- Tasks for this exercise
• A. In the marathon report, shorten the paragraph that begins "James Coy also gave a strong showing" into a brief bulleted list that keeps its main facts.
• B. Summarize the marathon report in two sentences.
• C. Carry the marathon report forward from its final sentence.

(Exercise passage Opens)

Manchester itself is a great place to run a marathon. It’s a super flat course (though at mile 20 the little undulations feel like mountains). The conditions where almost perfect. There was hardly any wind, temperature was nice and cool. The crowd support was awesome. They really help you get through the race.

There were plenty of aid stations along the way with SIS Gels and water.

If anyone is thinking about racing Manchester, I’d highly recommend it.  
The next big race for me is Ultra Trail Mont Blanc OCC in August. So I better start hitting the hills!”

Ever the dark horse Drew Sambridge didn’t even make a final decision to race until the day of the event, driving up from Stratford to Manchester at 5am to make the start at literally the last minute, so his superb time, following his recent half marathon PB in Leicester, further underlines his abilities.

James Coy also gave a strong showing and recorded a new PB with a sub 3.30 time of 3.26.34 in only his second marathon. He commented that though the last 3 miles were really tough the amazing support and crowds fired him on and he was really happy with his finish time.

Following his strong showing at the Forest of Dean Half Marathon only 2 weeks before and helped by the perfect temperature and lack of wind there was another personal best for Wellesbourne’s Graham Hill finishing in 3.49.49.

Finally club stalwart and super-supportive champion of the club’s couch to 5k group Chris Bloomfield in a great sub 5 hour time of 4.54.11.

Racing at the same time and representing SAC on the other side of the English Channel in the Paris Marathon on Sunday was Seth Turner who also recorded a sub 3 hour time of 2.55.31.

Commenting after the event he said what a beautiful course it was and how much he enjoyed the particularly Gallic atmosphere of the event.

Having trained with clubmates Adam and Drew for many months in the lead up he was particularly pleased that all 3 achieved their aims together albeit in different countries!

All the runners did themselves proud and I am confident they felt the club’s inclusive and supportive membership helped immensely with their months of hard training and motivation to achieve their best in this most respected of road race distance events.
Graham Hill
My Manchester Marathon

Report – Graham Hill
I postponed my entry for the Manchester Marathon from October 2021 as I was not fit enough or ready at that time. Come April 2022 and I expect I was even worst than back in 2021 but the plan was to take it easy and look to drop just under the 4 hour mark.

With a couple of nights in Manchester, the time had come to join the Metrolink down to Old Trafford to take my starting slot with the other runners hoping to finish between 3:45 – 4:00.

The weather forecast looked prefect being slightly chilly first thing in the morning, but no rain or wind forecast. The Adidas Manchester Marathon is one of the UK’s premier running events, famous for its fast, flat and friendly route, so ideal conditions for people shooting for those PB’s.

So 9:55 and we are off around Old Trafford before heading into the City Centre. Upon reaching the City Centre we all head back out of the city southwards running through Stretford, Sale, Timperley, Altringham. With Altringham being around 16 miles we head back running through Baguley, Sale Moor to route back towards Old Trafford and the finish line.

(Exercise passage Closes)
(Entries provided Opens)

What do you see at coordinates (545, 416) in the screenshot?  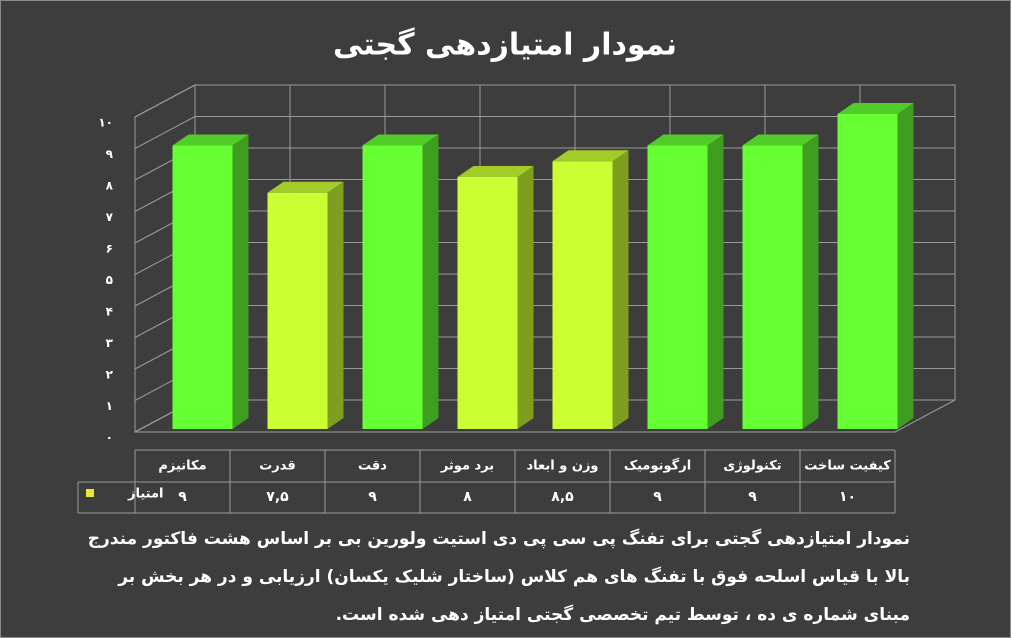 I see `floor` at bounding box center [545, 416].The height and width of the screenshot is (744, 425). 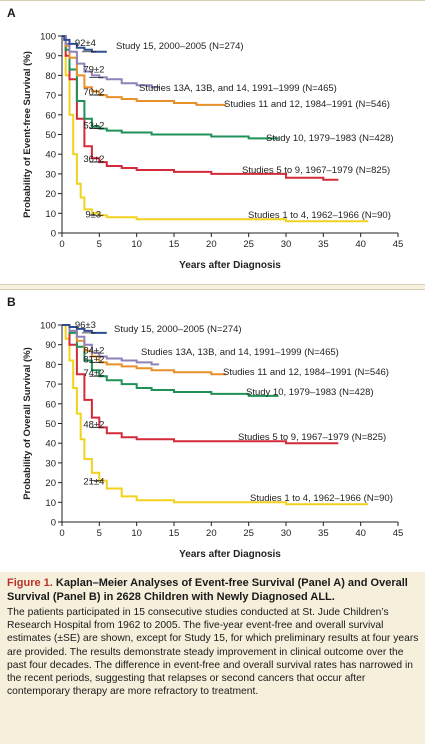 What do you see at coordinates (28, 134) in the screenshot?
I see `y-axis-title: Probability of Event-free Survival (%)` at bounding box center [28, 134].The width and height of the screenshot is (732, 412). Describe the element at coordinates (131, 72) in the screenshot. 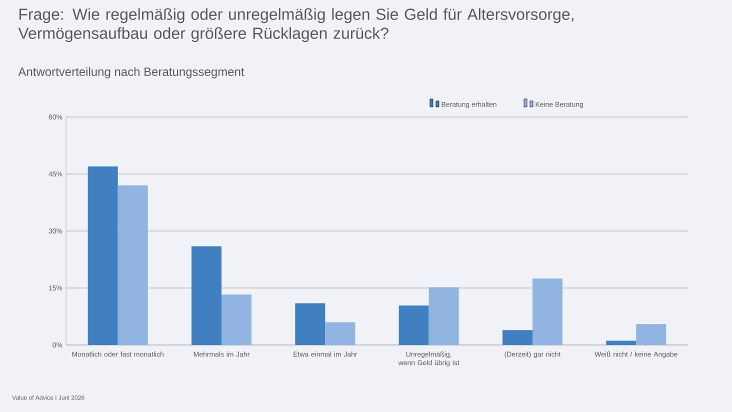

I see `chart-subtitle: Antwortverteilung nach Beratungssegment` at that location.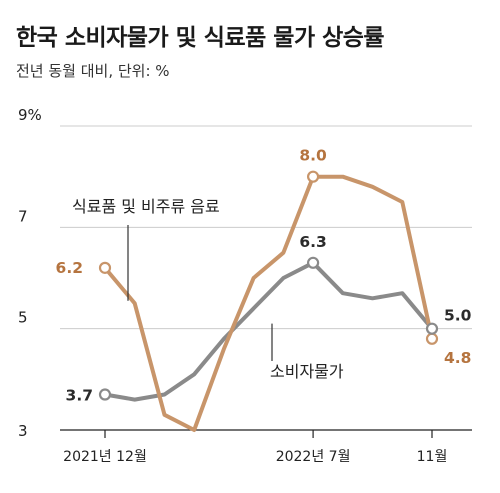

(Entries provided Closes)
(Entries provided Opens)

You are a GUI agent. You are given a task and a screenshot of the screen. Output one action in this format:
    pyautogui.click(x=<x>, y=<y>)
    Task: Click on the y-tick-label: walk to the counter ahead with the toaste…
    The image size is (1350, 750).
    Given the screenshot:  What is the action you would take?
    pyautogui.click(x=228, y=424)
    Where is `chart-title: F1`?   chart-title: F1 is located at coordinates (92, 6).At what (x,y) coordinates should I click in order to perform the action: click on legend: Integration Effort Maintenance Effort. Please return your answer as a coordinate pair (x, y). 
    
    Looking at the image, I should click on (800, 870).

(Entries provided Closes)
(Entries provided Opens)

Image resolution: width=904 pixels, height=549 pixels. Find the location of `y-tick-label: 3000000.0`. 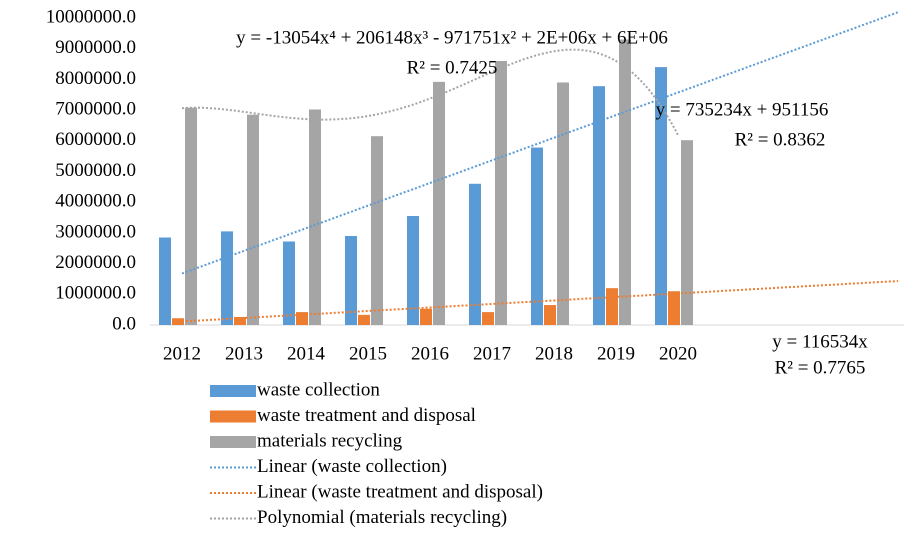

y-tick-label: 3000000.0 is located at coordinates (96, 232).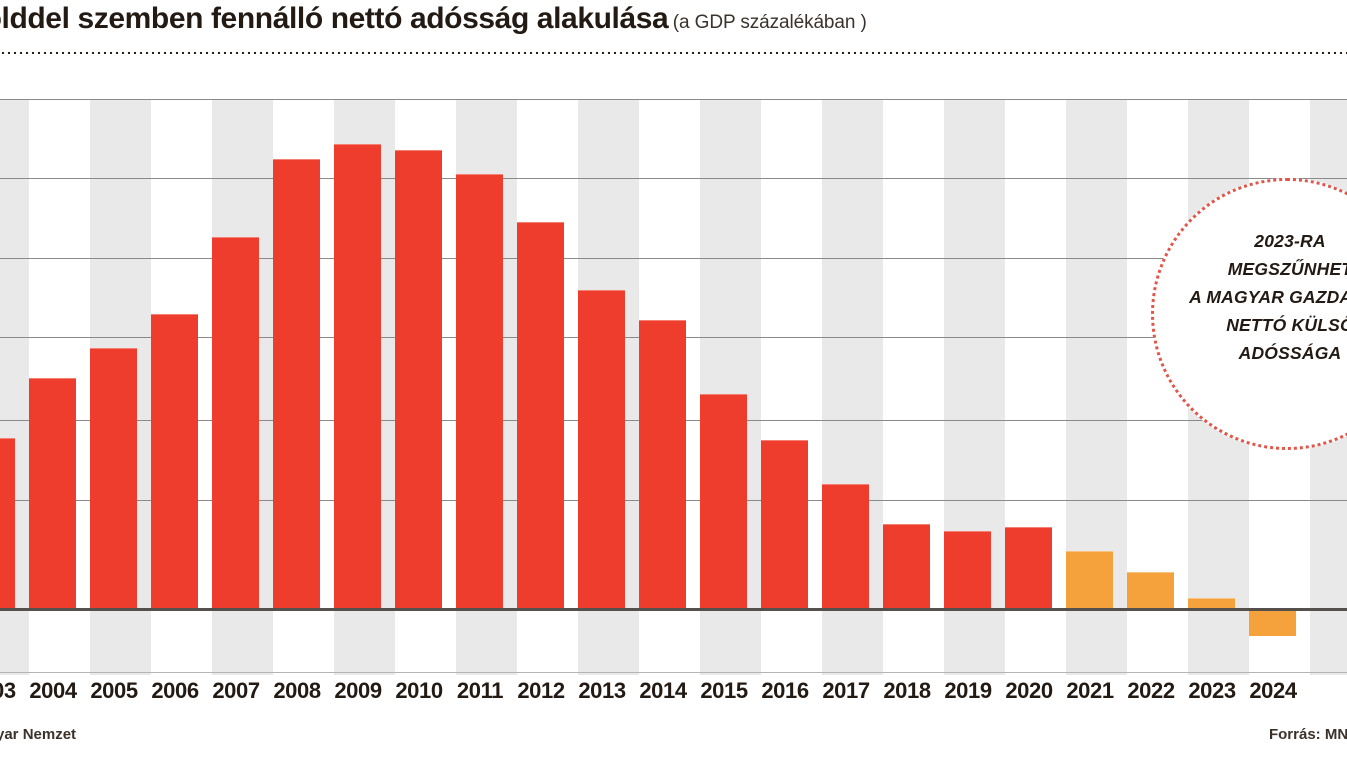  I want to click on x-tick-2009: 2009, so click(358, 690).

(Entries provided Closes)

- List of answers
• A.
- James Coy set a new PB of 3.26.34, under 3.30.
- It was only his second marathon.
- The last 3 miles were really tough, but the support and crowds fired him on.
- He was really happy with his finish time.

• B. Several club members ran the Manchester Marathon, which one runner praised for its flat course, near-perfect conditions and strong crowd support, and James Coy (3.26.34) and Graham Hill (3.49.49) both set personal bests. On the same day, Seth Turner ran the Paris Marathon in 2.55.31, and the piece ends with Graham Hill's own account of his Manchester race.

• C.
The support around the entire route was amazing and with music, cheering along the whole 26.2 miles.

I started a little quick but soon settled into my pace. Everything was going well until around the 21 mile mark when my right knee was giving me problems. It made the last 5 miles harder going as I feeling good apart from the knee.

Coming into the last 2 miles, I knew I could keep going to the end and with a support and cheering, I pushed on. So into the last km and the last turn, the finish line was in the distance. With a quick check on my watch and my time, I knew I had a chance to break my PB from Birmingham in 2017, so with a last effort pushed for that finish line.

To finish the with a PB of 03:49:49 was much, much more than I had hoped, so was extremely pleased finishing 5593 and 414 in MV50 category.

If you are looking for a well supported and PB Marathon race, then Manchester is worth putting on your list.
Tara and Cara
A day out on the Coventry Way.

Report – Tara Lambert

The Coventry way is a 40ish miles trail route through the Warwickshire villages and countryside that surrounds Coventry.

It’s a low-key friendly event that is open to walkers and you start any time between 5am and 9am!

I am a veteran of this challenge event – with this time being my 5th race.

Cara Reynolds, who has been training with me for a few months, decided to do this as her first. I encouraged her to do it, then immediately (and privately) regretted it thinking it was too much of a jump from a marathon and that she would absolutely hate me by the end. But how wrong was I?!

It was a very cold start at 7.30am, frost on the fields which I have never seen before. We started without ceremony, the first task being to walk up some steep steps.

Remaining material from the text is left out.